Ferrari, l’homme derrière la légende
1957. Encore endeuillés par la mort de leur fils décédé un an plus tôt, Enzo et Laura Ferrari voient leur mariage se déliter lentement. Tandis que leur usine est menacée par une faillite imminente, ils doivent aussi soutenir leur écurie automobile et sélectionner les pilotes aptes à concourir à la prestigieuse course des Mille Miglia.
Dans une petite église italienne, a priori comme les autres, un prêtre prononce une homélie transgressive, en accordant artificiellement concept matériel et spirituel.
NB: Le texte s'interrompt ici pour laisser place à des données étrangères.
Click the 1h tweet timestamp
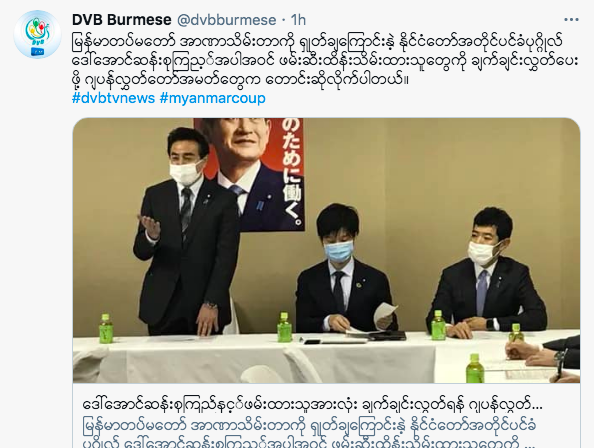The width and height of the screenshot is (594, 448). point(298,20)
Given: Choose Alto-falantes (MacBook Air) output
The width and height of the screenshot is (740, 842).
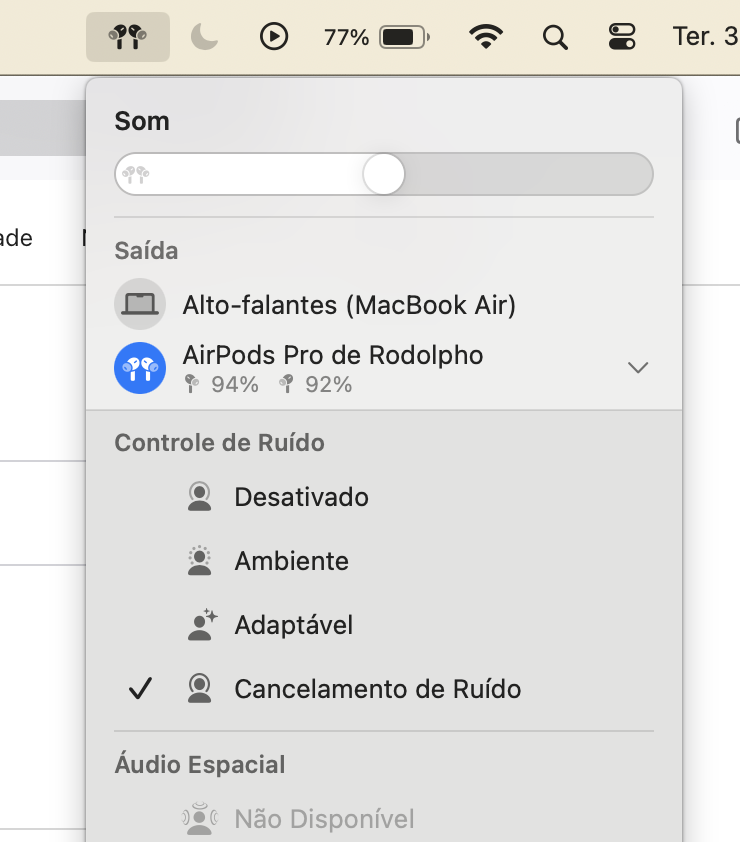Looking at the screenshot, I should click(348, 305).
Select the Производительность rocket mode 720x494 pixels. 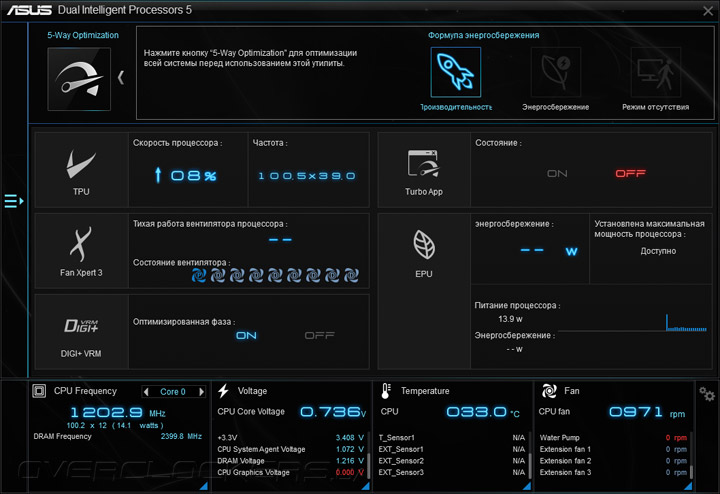coord(456,72)
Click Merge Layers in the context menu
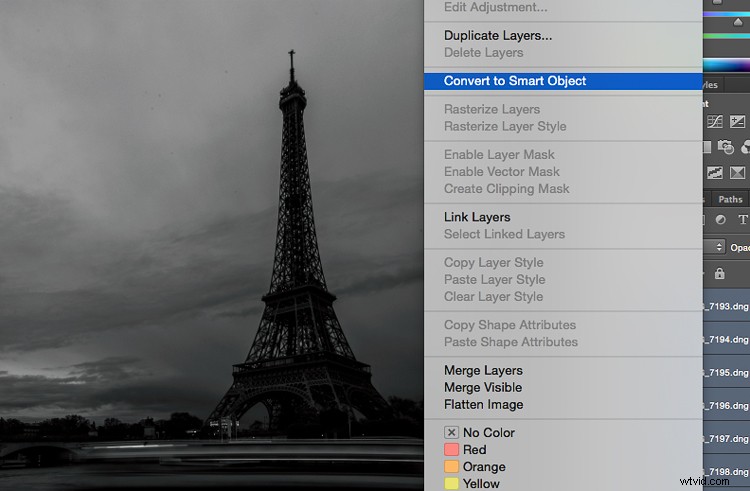750x491 pixels. (x=483, y=370)
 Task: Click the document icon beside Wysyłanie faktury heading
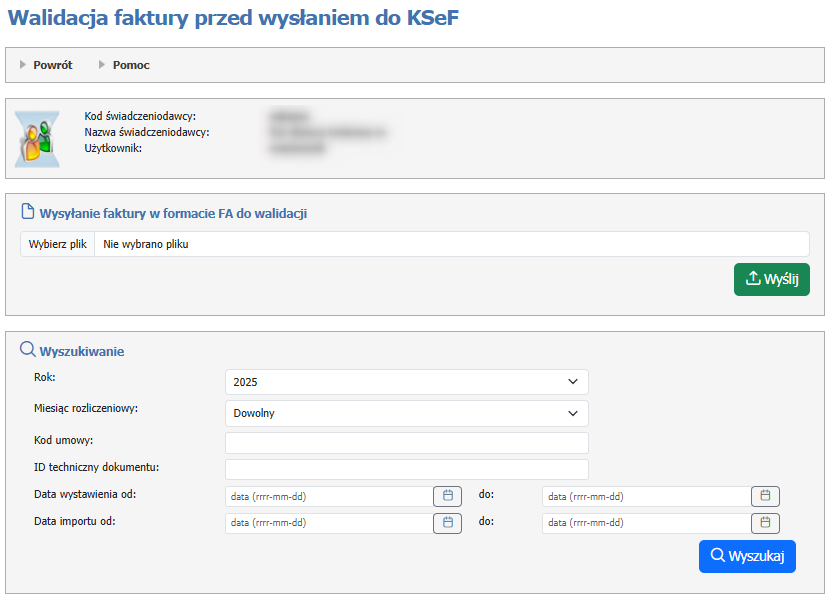pyautogui.click(x=28, y=212)
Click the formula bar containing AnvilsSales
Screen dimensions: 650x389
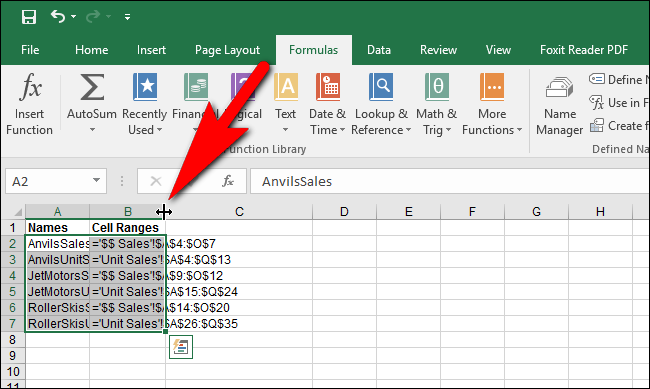[450, 181]
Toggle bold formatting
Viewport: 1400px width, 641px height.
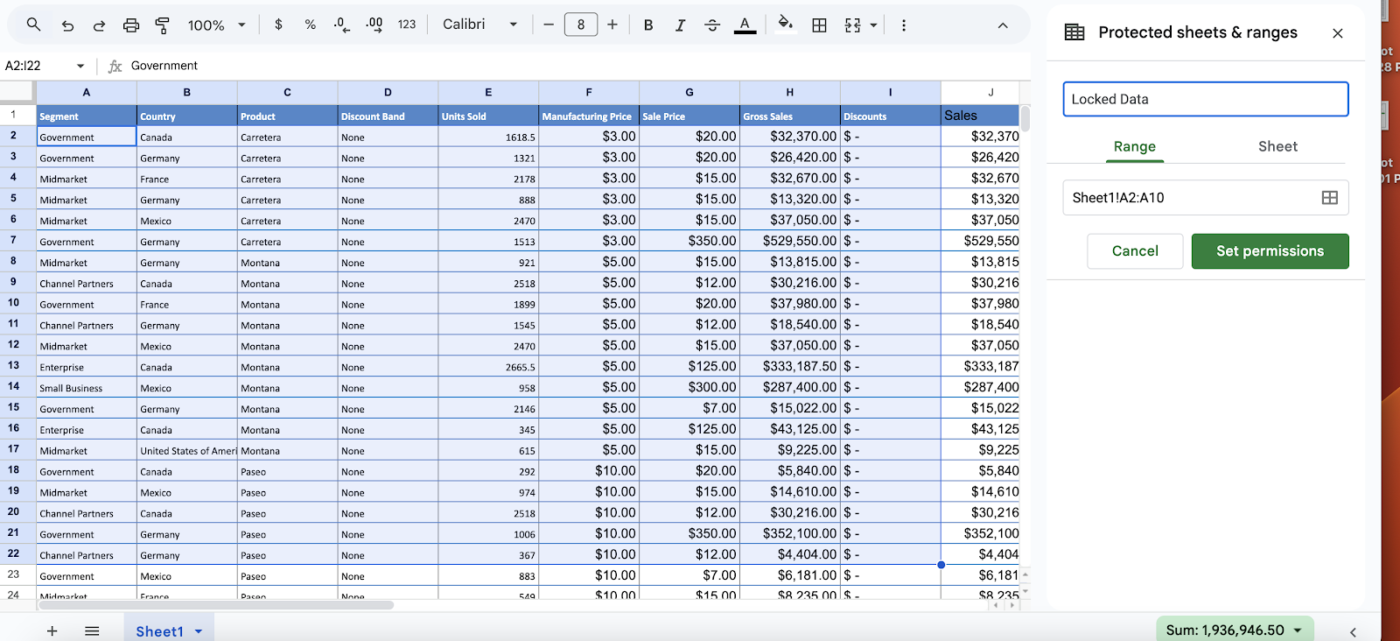coord(648,25)
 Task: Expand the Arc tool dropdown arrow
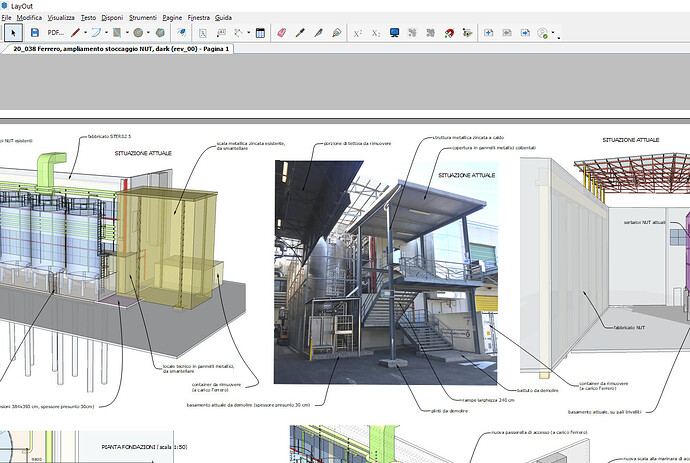pos(106,34)
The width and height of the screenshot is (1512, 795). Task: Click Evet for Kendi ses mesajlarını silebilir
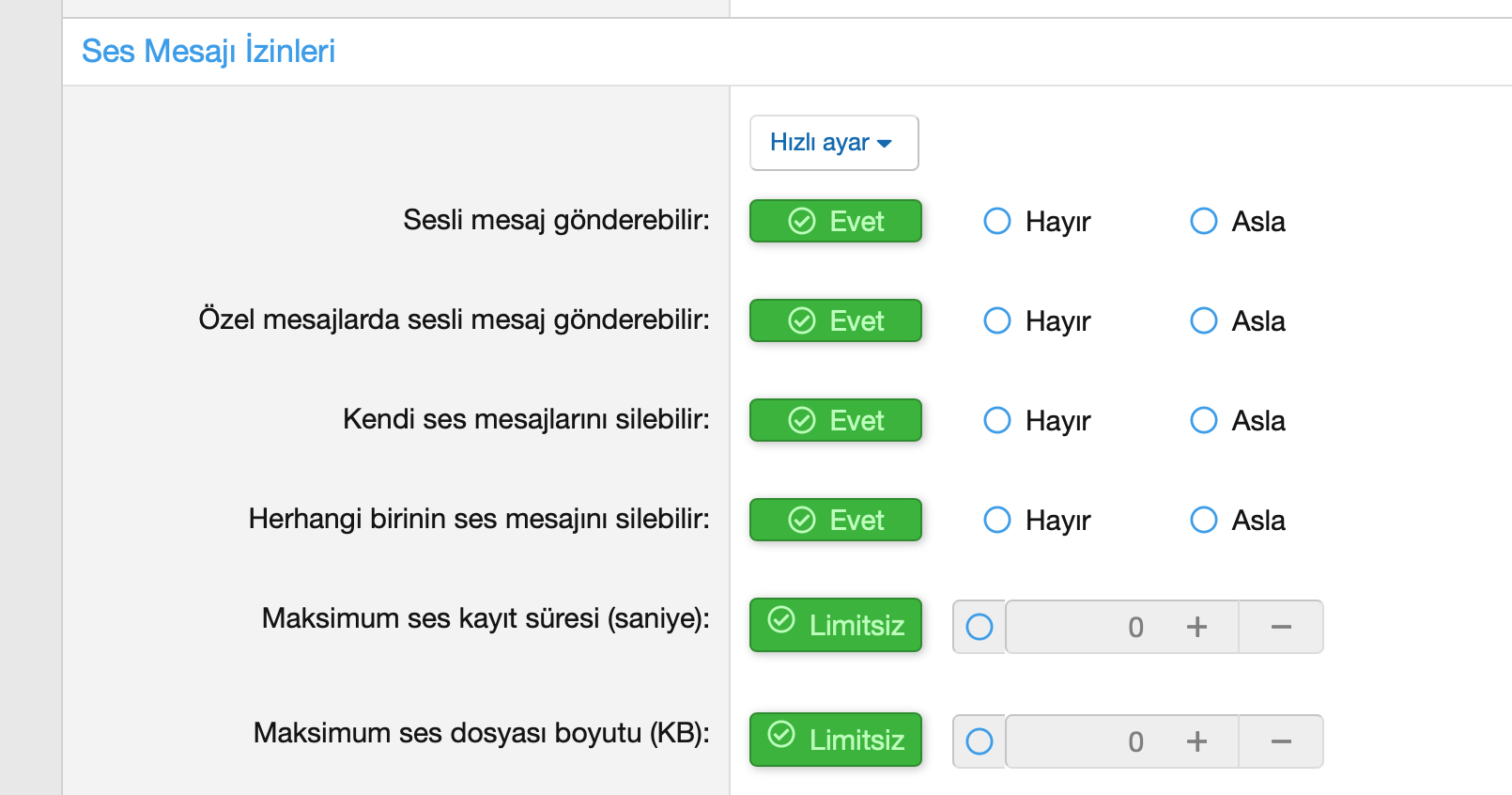click(x=836, y=420)
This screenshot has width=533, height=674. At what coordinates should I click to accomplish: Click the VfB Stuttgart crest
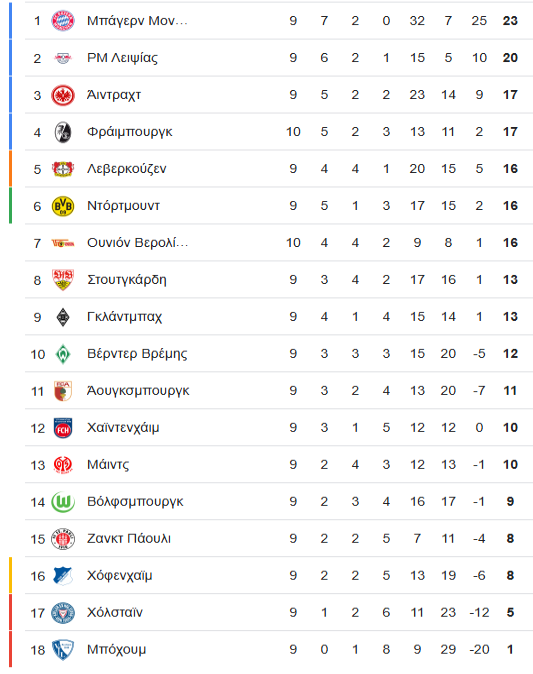[x=63, y=280]
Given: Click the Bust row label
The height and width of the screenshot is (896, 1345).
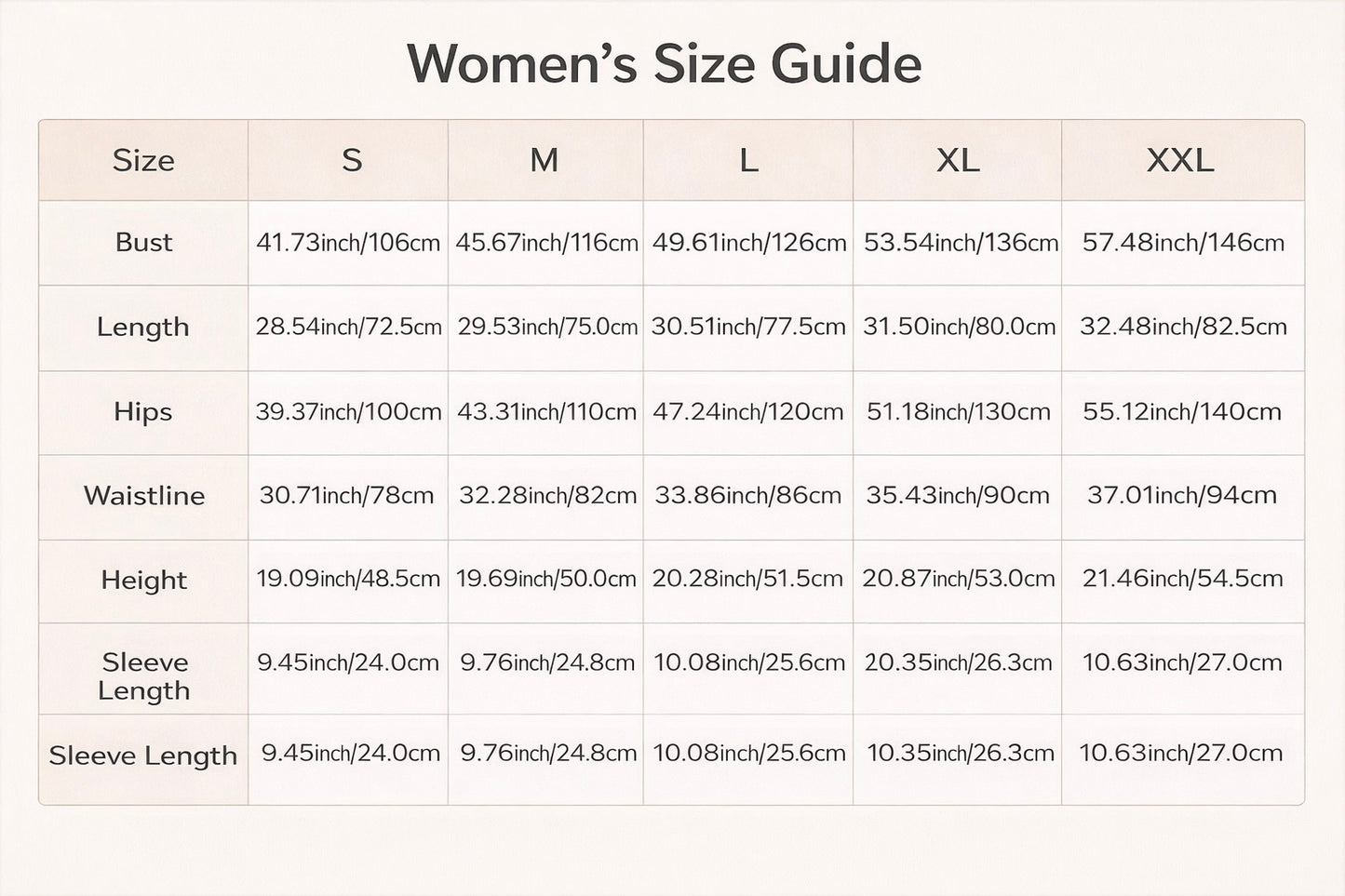Looking at the screenshot, I should click(x=143, y=242).
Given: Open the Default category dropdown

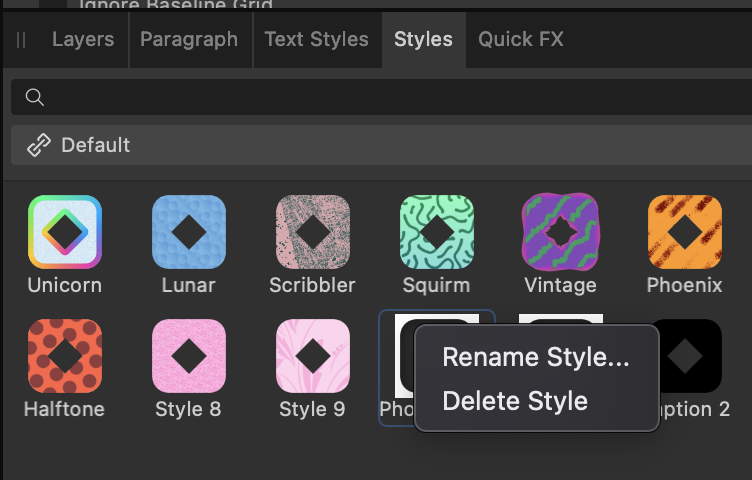Looking at the screenshot, I should coord(381,145).
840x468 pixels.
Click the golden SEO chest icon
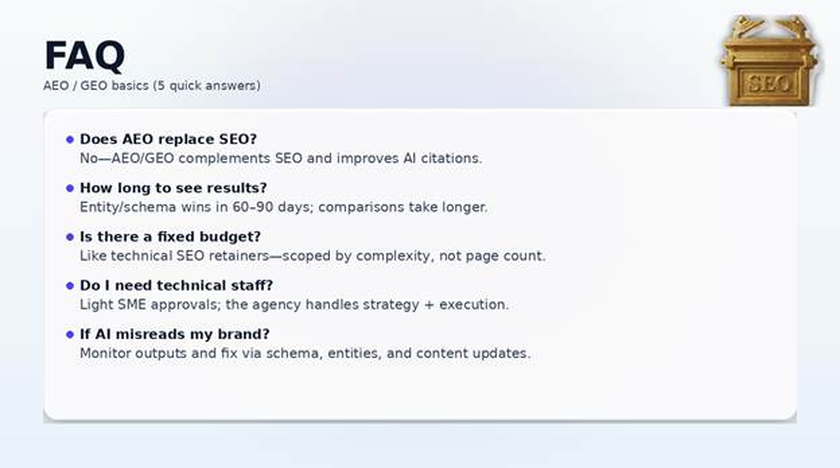(771, 60)
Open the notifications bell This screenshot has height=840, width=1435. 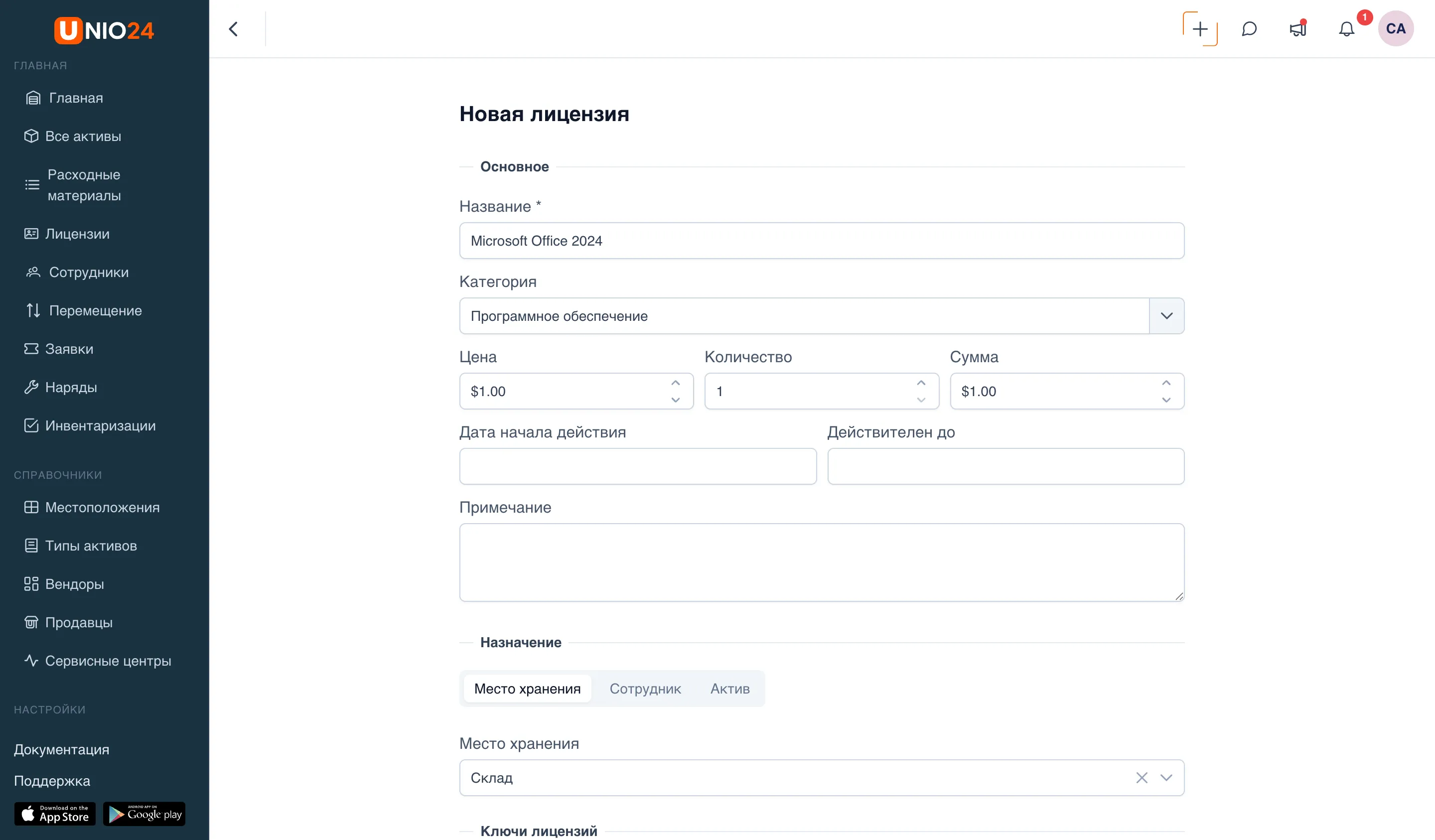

Et pendant son discours, quelques fidèles, chronomètre à la main, décomptent le temps. Au même moment, une voiture s’élance à toute allure sur le circuit voisin, le conducteur bien décidé à décrocher le record dans la discipline. Ces quelques minutes durent une éternité tandis que l’inquiétude, à peine palpable, gagne les membres de la communauté. Michael Mann signe quelque part ici un improbable retour et imprime sa marque de fabrique, avec une scène d’une incroyable inventivité, qui frise la perfection.
Absent du grand écran depuis 2015 et l’échec injuste de Hacker au box-office, le cinéaste revient avec un pseudo biopic dont il a le secret. Comme à son accoutumé, Michael Mann va adopter une approche singulière en se concentrant sur les doutes, mais aussi l’opiniâtreté d’un homme ballotté de toute part, hanté par ses erreurs et le poids du deuil. Lorsqu’il s’attaque à une figure imaginaire ou ayant vraiment existé, le réalisateur ne se focalise pas seulement sur le mythe, il s’attarde également sur ses rapports avec le système ambiant, souvent inique, et sa faculté à avancer en solitaire, envers et contre tous, à l’image des personnages chers à Jean-Pierre Melville.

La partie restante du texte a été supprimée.